SAS® procedures from SAS/STAT and base SAS are used. The paper is intended for users with some
statistical background and a beginning level knowledge of the SAS system.
1. Introduction
Data mining is an increasingly popular set of tools for dealing with large amounts of data, often collected in a
haphazard fashion with many missing values. In contrast, traditional statistics courses in university settings
deal with very carefully collected data from designed experiments or careful observational studies.
Theoretical underpinnings are emphasized and the focus is typically on balanced data cases for the data
from experimental designs. Data mining is characterized by tools that deal with large amounts of data with
statistical precision being less important than speed. With hundreds of thousands of data points, statistical
significance is not really a very big issue and is certainly not equivalent to practical significance.
In this paper I will review a course that I have been teaching at North Carolina State University for the past
couple of years. The course was an applied course for our statistics majors based around the SASTM
Enterprise Miner (EM) tool and was based around the presentation sequence in the SAS Applied Data
Mining Techniques course notes. Section 1 outlines the environment in which the course was taught and the
sequence of topics. Sections 3 through give some specific examples of items presented, detailing some
examples that I used to tie the EM nodes to long standing statistical concepts when appropriate. Much of
this paper addresses these links to SAS procedures and examples that I found useful.

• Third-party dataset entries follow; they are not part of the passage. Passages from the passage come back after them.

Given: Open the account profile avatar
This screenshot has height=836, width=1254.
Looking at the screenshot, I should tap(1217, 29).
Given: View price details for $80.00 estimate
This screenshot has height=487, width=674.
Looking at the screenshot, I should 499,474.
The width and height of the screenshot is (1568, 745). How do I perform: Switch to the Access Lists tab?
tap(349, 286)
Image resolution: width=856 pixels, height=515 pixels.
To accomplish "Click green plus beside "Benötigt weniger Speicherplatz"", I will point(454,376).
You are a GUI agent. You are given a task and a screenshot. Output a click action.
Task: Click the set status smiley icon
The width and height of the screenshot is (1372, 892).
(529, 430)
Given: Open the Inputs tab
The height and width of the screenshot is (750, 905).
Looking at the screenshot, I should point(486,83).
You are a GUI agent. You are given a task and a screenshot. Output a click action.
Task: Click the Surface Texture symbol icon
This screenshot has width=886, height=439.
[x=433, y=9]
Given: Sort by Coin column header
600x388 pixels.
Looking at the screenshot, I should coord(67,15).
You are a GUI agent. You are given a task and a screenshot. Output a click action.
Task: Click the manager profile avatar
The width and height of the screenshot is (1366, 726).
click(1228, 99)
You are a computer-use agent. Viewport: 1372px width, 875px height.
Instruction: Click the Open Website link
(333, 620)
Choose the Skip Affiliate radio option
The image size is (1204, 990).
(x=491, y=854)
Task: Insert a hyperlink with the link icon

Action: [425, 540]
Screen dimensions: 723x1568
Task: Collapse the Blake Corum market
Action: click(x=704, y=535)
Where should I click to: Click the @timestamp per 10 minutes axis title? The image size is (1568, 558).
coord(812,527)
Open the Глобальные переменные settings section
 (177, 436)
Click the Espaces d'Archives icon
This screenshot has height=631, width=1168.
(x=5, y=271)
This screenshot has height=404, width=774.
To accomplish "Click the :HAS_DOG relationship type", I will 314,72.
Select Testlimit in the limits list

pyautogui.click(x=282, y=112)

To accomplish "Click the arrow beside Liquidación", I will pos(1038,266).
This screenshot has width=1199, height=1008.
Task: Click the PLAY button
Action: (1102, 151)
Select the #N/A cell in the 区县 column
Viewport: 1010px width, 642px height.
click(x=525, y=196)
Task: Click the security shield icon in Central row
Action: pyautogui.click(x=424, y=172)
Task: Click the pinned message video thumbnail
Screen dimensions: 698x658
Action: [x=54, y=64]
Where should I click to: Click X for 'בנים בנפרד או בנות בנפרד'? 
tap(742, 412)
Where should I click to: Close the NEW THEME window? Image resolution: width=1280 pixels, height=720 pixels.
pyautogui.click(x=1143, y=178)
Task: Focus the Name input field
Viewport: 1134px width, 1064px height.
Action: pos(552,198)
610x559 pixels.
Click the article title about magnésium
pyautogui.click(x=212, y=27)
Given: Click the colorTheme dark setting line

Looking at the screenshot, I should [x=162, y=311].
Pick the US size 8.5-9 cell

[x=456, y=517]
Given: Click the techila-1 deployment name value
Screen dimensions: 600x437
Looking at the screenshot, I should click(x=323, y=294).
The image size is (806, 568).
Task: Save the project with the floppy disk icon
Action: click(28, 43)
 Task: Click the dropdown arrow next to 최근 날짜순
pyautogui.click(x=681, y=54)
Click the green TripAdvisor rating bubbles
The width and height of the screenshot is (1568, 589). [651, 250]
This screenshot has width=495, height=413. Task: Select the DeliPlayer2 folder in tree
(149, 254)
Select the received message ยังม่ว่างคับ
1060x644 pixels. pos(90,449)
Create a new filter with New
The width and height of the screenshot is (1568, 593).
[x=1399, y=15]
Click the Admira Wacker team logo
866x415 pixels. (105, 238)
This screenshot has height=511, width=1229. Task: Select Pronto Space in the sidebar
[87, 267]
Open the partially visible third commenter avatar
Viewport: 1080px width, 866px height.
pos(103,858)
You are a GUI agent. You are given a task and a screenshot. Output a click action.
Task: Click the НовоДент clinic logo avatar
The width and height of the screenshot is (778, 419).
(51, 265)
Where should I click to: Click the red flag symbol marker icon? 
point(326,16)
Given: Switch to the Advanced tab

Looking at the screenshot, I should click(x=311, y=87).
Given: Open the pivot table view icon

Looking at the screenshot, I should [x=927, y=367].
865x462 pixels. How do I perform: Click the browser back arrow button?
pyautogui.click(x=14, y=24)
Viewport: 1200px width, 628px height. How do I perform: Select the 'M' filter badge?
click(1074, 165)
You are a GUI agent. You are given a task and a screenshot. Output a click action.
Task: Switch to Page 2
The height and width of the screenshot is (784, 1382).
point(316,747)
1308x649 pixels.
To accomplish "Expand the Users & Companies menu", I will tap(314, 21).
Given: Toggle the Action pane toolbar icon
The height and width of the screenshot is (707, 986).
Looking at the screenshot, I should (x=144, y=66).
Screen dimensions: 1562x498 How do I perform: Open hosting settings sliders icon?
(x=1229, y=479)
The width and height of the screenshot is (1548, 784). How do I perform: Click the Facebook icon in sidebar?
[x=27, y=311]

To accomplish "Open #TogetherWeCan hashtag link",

2. Course Outline and Background
I had little knowledge of data mining prior to teaching this course. A course of a more theoretical was taught
the year before I started this one and I sat in on that to get a feel for some of the techniques and their
theoretical basis.
Because I was learning the techniques along with the students, we opted to offer the course on a pass-fail
basis with rather mild requirements. I posted an attendance check list by the door and required attendance
at least 2/3 of the classes. As it turned out, most people missed no more than a class or two. I gave 3
assignments that were detailed step by step analyses (supervised learning!) and a final open ended project
analyzing matriculation data from the registrar’s office, with any identifiers stripped off, of course. Students
worked in groups and presented their analyses at the end of the course. The day-to-day operation of the
course included presentation of the new ideas for the day then working our way through an example or two
together.
The physical environment consisted of round tables each with 8 laptops and the students would thus group
themselves at these tables and follow along with all demos. An instructor station with dual projectors, one
for each side wall, allowed the use of powerpoint and SAS as well as having a document projector that
allowed display of hard copy material. This setup and organization seemed to work pretty well, with the
students actively engaged in analyses for most of each class period. The students were mostly graduate
students and were required to have a graduate level statistical methods course. Thus these students would
be expected to have some background in statistical inference and in particular would know multiple
regression rather well.
SUGI 30
Data Minin
g
and Predictive Modelin
g
2
About half of the course was spent talking about decision trees. The remainder included discussions of
neural networks, logistic regression, clustering, association and sequence analysis, boosting and bagging,
nearest neighbor analysis, and missing value imputation methods. When possible, I gave some instruction
on SAS PROCs that provide the same kinds of analyses as EM. For example I talked about PROC
CLUSTER when we discussed the clustering node of EM. I also talked about the different clustering
methods available in SAS software as well as the cubic clustering criterion.
3. Example 1, Day 1
I view the EM tools as a neatly packaged set of techniques based on standard statistics but streamlined for
speed and capacity, and presented in a user friendly format with numeric and graphical output. In order to
immediately immerse the students in this tool, I use EM to do a standard statistical analysis. I use the
international airline ticket sales data from the time series text of Box and Jenkins (1976). The analysis is a
multiple regression with dummy variables for the strong seasonal pattern that appears in the data and a
linear time trend term. The sequence of steps in the analysis is familiar to the students, but the ease with
which they are done, and the appealing presentation of the results should motivate an interest in the EM
tools even for standard types of analysis.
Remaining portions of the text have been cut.